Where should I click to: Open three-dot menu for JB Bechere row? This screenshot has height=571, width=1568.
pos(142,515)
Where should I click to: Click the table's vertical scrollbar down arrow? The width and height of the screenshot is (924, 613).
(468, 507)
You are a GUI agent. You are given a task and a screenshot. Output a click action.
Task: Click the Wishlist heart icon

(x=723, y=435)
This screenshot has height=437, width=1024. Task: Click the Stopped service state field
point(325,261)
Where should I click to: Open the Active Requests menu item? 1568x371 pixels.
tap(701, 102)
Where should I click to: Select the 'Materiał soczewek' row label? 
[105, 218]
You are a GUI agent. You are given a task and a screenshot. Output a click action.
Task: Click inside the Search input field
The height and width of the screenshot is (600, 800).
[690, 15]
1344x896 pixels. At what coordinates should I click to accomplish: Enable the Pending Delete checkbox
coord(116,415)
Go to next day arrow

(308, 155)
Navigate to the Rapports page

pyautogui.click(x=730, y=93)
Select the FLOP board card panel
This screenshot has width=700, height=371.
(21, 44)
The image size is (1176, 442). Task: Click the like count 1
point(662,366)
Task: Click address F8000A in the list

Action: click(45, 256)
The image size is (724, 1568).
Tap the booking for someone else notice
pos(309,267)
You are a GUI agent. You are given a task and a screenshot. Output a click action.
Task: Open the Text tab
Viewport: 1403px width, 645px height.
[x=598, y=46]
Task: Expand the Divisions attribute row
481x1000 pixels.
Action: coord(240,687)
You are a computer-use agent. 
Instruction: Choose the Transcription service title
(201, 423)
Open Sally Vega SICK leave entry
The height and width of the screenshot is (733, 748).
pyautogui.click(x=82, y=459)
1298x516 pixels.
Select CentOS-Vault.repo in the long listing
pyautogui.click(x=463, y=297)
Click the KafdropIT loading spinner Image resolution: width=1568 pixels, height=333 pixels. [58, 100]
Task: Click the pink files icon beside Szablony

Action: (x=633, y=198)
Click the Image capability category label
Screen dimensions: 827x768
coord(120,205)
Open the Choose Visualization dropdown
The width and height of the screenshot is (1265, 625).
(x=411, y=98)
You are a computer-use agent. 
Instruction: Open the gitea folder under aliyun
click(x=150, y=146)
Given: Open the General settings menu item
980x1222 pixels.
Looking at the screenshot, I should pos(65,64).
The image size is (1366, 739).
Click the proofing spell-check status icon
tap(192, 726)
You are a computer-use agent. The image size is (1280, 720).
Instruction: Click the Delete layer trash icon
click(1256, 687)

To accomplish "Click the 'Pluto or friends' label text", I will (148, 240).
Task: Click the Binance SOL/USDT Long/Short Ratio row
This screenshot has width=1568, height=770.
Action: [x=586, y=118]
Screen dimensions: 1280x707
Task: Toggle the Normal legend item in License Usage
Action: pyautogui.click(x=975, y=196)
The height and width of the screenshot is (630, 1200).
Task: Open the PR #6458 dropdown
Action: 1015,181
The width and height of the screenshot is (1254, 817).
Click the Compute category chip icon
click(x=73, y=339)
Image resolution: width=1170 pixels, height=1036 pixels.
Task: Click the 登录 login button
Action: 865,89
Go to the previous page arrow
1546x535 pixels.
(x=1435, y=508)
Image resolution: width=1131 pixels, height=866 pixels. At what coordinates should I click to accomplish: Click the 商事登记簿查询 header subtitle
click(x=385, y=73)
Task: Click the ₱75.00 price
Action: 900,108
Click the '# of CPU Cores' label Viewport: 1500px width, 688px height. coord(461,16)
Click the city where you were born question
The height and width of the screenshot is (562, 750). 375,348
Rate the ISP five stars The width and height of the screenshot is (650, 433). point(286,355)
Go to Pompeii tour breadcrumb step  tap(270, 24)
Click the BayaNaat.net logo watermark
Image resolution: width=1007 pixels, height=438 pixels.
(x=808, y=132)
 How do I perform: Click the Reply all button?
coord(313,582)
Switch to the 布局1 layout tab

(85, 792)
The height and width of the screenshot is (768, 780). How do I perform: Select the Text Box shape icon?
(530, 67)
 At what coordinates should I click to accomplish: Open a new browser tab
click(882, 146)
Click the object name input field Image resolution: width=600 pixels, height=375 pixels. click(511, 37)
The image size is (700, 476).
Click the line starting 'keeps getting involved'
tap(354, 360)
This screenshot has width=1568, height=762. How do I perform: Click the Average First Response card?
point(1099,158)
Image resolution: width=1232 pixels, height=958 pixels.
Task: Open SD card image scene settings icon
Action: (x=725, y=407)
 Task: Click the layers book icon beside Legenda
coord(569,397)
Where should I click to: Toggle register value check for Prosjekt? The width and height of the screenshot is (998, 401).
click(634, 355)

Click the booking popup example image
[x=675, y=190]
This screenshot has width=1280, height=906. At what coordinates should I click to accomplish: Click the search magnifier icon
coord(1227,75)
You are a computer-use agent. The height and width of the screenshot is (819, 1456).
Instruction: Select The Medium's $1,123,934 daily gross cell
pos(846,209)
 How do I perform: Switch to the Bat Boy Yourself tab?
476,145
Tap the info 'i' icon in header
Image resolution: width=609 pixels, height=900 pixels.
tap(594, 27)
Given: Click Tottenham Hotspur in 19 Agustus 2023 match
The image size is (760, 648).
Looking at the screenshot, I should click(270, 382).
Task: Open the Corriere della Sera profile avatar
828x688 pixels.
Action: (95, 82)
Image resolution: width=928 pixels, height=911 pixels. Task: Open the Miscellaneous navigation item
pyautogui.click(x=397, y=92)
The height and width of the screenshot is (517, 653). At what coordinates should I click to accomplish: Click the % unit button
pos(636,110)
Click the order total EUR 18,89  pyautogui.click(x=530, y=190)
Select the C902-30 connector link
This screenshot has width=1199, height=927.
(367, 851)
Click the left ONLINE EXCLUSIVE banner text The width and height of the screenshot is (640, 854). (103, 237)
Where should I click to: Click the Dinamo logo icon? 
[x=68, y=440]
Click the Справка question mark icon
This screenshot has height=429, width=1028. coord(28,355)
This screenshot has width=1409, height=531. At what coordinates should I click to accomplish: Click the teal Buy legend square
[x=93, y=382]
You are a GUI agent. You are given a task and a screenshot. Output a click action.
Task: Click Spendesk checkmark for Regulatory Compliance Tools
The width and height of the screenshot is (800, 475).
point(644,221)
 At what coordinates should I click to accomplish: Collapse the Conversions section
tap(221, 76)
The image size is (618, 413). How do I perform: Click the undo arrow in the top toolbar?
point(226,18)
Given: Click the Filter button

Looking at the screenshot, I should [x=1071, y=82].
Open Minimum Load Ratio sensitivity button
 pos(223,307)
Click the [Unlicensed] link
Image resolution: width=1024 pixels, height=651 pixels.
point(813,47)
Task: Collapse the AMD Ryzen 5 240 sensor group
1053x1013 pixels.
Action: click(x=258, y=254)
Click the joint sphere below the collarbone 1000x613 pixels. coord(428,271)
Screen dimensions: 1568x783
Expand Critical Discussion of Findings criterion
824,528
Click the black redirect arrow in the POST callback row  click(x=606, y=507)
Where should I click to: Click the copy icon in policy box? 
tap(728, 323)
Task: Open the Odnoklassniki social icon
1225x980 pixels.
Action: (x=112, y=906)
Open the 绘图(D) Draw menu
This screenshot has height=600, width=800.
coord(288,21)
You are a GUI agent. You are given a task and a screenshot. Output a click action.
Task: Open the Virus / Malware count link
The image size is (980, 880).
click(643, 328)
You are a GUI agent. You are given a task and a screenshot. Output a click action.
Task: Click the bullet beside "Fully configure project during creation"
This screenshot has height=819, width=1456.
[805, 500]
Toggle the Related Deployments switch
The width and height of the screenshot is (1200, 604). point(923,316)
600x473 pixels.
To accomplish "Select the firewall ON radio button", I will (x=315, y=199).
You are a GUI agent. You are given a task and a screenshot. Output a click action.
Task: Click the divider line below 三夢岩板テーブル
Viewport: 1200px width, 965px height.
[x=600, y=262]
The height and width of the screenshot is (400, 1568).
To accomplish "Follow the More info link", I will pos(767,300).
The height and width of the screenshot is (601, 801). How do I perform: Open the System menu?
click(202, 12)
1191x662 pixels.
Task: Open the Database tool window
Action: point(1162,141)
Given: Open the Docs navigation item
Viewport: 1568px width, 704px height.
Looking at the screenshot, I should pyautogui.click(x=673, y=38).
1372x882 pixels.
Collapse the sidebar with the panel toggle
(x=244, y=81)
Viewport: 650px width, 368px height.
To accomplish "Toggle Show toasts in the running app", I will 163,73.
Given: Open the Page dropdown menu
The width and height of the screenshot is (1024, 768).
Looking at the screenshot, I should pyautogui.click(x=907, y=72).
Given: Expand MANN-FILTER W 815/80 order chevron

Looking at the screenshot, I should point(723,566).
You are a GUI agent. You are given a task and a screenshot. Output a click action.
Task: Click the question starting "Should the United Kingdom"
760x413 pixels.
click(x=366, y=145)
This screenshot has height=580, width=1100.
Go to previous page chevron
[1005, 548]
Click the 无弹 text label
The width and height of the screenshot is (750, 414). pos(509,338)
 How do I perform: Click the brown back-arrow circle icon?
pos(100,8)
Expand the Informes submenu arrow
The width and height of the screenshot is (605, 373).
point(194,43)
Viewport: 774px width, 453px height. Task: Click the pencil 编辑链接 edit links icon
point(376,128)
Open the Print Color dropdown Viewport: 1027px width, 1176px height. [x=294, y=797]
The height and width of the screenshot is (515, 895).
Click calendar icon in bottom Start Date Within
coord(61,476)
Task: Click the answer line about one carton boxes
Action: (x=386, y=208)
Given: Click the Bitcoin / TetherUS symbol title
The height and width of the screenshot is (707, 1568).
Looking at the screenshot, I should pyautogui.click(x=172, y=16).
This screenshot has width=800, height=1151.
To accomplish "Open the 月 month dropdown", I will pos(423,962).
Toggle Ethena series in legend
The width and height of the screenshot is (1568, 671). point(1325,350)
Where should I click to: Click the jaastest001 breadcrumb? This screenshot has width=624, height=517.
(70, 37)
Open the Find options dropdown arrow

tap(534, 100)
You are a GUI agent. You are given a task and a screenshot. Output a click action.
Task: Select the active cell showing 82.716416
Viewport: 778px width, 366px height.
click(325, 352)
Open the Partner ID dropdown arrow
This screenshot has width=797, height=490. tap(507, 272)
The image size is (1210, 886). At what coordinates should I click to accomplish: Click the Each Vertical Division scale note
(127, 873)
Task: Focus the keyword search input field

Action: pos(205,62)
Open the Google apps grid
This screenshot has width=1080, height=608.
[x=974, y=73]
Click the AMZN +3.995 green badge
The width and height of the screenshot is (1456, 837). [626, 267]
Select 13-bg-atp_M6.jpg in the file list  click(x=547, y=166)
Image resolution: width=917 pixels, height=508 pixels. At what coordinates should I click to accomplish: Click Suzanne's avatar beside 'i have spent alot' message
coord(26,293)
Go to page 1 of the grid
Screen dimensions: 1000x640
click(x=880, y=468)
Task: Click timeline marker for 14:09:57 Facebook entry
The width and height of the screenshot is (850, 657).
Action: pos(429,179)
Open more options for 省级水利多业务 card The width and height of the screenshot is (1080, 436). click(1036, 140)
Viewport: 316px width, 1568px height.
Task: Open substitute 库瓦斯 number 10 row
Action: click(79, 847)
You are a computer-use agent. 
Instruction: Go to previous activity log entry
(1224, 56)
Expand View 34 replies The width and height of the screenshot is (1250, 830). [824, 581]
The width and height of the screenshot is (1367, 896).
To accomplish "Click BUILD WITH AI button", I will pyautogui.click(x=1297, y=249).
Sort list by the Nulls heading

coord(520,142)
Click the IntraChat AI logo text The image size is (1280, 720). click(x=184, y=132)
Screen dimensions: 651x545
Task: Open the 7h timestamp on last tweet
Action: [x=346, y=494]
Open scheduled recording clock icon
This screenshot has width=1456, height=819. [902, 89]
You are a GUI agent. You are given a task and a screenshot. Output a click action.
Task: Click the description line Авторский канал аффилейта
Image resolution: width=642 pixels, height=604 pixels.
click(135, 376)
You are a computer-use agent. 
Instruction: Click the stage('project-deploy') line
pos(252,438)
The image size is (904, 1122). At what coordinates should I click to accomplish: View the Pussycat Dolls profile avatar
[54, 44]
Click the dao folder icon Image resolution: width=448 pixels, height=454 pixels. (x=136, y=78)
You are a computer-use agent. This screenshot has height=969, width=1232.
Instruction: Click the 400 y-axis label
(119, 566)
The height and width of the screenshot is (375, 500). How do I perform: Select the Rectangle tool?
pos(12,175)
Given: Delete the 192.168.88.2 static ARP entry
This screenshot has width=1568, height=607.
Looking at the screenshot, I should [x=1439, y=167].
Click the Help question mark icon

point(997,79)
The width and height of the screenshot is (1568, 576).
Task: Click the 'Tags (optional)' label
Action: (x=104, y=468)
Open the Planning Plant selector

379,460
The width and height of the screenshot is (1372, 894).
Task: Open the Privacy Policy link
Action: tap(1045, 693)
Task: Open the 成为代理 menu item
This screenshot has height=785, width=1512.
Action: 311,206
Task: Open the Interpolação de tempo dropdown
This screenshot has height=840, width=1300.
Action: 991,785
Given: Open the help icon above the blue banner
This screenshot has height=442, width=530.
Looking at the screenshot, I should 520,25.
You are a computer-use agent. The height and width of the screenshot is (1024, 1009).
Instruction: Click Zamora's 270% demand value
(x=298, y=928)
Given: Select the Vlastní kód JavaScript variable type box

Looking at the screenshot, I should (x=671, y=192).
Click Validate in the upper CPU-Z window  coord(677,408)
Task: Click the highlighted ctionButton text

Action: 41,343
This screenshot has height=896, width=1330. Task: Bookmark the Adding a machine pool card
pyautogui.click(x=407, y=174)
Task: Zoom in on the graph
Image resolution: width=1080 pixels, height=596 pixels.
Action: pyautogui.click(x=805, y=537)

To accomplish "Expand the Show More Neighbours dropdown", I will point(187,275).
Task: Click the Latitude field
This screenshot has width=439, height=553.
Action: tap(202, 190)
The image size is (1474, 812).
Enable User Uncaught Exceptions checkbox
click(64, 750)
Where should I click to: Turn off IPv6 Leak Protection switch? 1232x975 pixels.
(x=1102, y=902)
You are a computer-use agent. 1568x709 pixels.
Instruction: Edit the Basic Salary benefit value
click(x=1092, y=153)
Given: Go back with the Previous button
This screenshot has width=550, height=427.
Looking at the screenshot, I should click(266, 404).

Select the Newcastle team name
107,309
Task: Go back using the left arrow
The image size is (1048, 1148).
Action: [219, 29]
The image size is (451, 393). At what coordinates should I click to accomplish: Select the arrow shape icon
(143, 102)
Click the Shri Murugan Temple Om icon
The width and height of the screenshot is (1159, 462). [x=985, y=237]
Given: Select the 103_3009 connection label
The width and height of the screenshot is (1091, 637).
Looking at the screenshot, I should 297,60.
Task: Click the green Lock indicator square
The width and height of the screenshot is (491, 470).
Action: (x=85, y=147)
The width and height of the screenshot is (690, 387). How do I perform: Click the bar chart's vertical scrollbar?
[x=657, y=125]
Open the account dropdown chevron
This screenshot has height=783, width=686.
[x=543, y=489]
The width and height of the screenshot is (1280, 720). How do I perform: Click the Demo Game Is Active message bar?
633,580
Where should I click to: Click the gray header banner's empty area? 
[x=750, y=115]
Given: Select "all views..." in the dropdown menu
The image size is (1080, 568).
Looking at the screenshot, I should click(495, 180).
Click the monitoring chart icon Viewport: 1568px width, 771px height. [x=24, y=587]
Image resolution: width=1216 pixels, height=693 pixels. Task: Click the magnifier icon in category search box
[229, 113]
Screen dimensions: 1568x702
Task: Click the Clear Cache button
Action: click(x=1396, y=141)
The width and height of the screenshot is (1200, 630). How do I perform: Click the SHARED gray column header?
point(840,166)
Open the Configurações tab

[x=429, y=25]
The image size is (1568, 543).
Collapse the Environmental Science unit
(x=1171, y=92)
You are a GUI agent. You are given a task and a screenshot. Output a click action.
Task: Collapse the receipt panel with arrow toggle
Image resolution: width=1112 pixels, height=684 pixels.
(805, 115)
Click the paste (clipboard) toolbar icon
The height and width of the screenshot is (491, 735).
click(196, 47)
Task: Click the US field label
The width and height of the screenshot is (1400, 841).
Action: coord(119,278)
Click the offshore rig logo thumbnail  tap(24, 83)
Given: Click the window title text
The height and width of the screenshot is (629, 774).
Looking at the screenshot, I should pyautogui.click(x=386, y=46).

++++++

[ACTION ITEM] Working from the material above, retype exactly the lines from the one with "This screenshot has width=800, height=1151." through the one with "Task: Click timeline", both included, and only those lines.

[RESULT OF THIS EXERCISE]
This screenshot has width=800, height=1151.
To accomplish "Open the 月 month dropdown", I will pos(423,962).
Toggle Ethena series in legend
The width and height of the screenshot is (1568, 671). point(1325,350)
Where should I click to: Click the jaastest001 breadcrumb? This screenshot has width=624, height=517.
(70, 37)
Open the Find options dropdown arrow

tap(534, 100)
You are a GUI agent. You are given a task and a screenshot. Output a click action.
Task: Select the active cell showing 82.716416
Viewport: 778px width, 366px height.
click(325, 352)
Open the Partner ID dropdown arrow
This screenshot has width=797, height=490. tap(507, 272)
The image size is (1210, 886). At what coordinates should I click to accomplish: Click the Each Vertical Division scale note
(127, 873)
Task: Focus the keyword search input field

Action: pos(205,62)
Open the Google apps grid
This screenshot has width=1080, height=608.
[x=974, y=73]
Click the AMZN +3.995 green badge
The width and height of the screenshot is (1456, 837). [626, 267]
Select 13-bg-atp_M6.jpg in the file list  click(x=547, y=166)
Image resolution: width=917 pixels, height=508 pixels. At what coordinates should I click to accomplish: Click Suzanne's avatar beside 'i have spent alot' message
coord(26,293)
Go to page 1 of the grid
Screen dimensions: 1000x640
click(x=880, y=468)
Task: Click timeline marker for 14:09:57 Facebook entry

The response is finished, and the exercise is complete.